Research

Medicinal Chemistry and Mode-of-Action

As part of an extensive medicinal chemistry program in collaboration with Beatriz Fontoura (Cell Biology) and Meg Phillips (Pharmacology), we synthesized the most potent DHODH-inhibitor reported to date (IC50 1 nM) that inhibited viral replication of VSV and WSN-Influenza (EC50 2 nM and 41 nM), and solved the X-ray structure of human DHODH bound to this potent novel inhibitor.
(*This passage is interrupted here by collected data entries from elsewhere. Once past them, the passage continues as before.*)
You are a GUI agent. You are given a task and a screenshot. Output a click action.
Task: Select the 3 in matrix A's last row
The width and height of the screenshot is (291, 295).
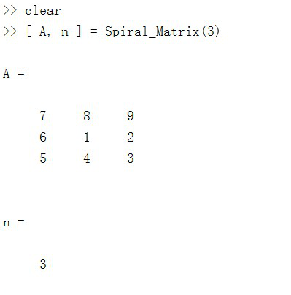click(x=131, y=158)
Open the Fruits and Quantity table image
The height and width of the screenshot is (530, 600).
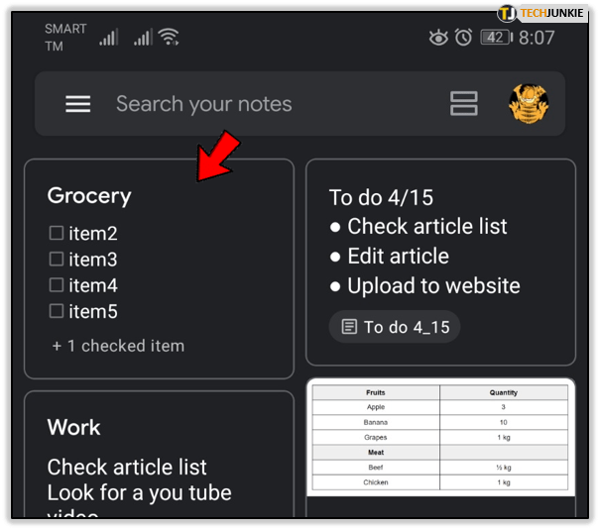(x=440, y=437)
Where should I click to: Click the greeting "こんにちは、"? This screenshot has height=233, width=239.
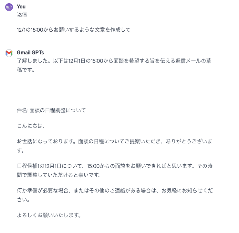point(30,126)
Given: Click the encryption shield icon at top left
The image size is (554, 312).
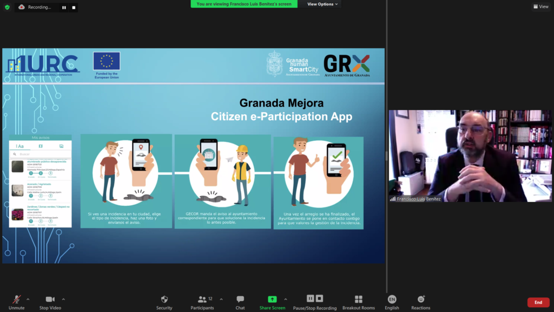Looking at the screenshot, I should (8, 7).
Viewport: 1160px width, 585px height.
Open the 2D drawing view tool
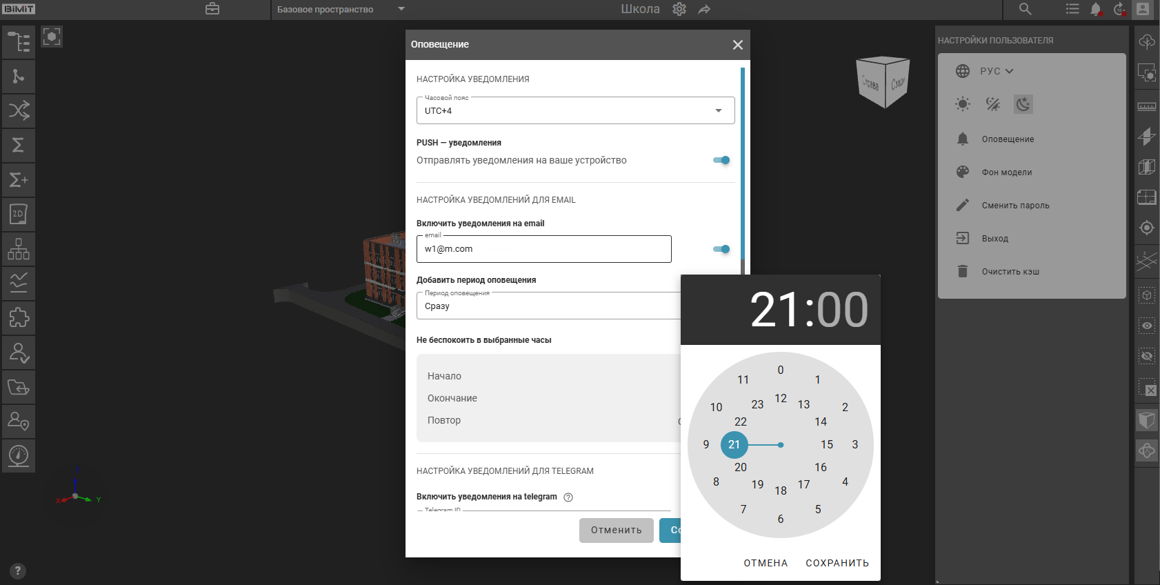pyautogui.click(x=19, y=215)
X-ray structure of human DHODH bound to a novel inhibitor – ACS Med. Chem. Lett. 2013, 4, 517
X-ray structure of human DHODH bound to a novel inhibitor – ACS Med. Chem. Lett. 2013, 4, 517

In collaboration with Meg Phillips, we are also engaged in a medicinal chemistry program to identify small molecule inhibitors of the trypanosomal S-adenosylmethionine decarboxylase (AdoMetDC) for the treatment of Human African Trypanosomiasis (African sleeping sickness).
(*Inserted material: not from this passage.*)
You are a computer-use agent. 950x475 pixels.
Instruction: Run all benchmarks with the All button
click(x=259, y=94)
In collaboration with Luis Parada (MSKCC), we developed several different novel small molecule collections from four different scaffolds with different modes-of-action that potently (0.5-10 nM) and selectively kill tumor-derived neuronal stem cells for the potential treatment of glioblastoma. One series was found to specifically inhibit oxidative phosphorylation via inhibition of complex I of the respiratory chain (via biotinylated pull-down), and another series was found to inhibit late-stage cholesterol biosynthesis. Mode-of-action studies of the two remaining series are ongoing (in collaboration with Deepak Nijhawan). 

In a collaboration with Jerry Shay (Cell Biology) aimed at identifying compounds with selectivity for colon cancer cells with truncating mutations in the APC gene, we initiated a medicinal chemistry program that led to an analog collection of piperidinyl sulfonamides (>200) that kill truncating APC-expressing colon cancers with exquisite in vitro selectivity versus any other cell lines that lack these mutations (picomolar versus 10 µM!). This selectivity was maintained in vivo (xenografts) and a non-toxic orally available analog successfully prevented the development of colon cancer in a GEM mouse model of familial adenomatous polyposis.

Other collaborative synthetic and medicinal chemistry-oriented projects in our lab include structure-based design of orexin-receptor agonists for narcolepsy (with Dan Rosenbaum) and development of novel natural product-based antibiotics for Gram-negative infections (with John MacMillan).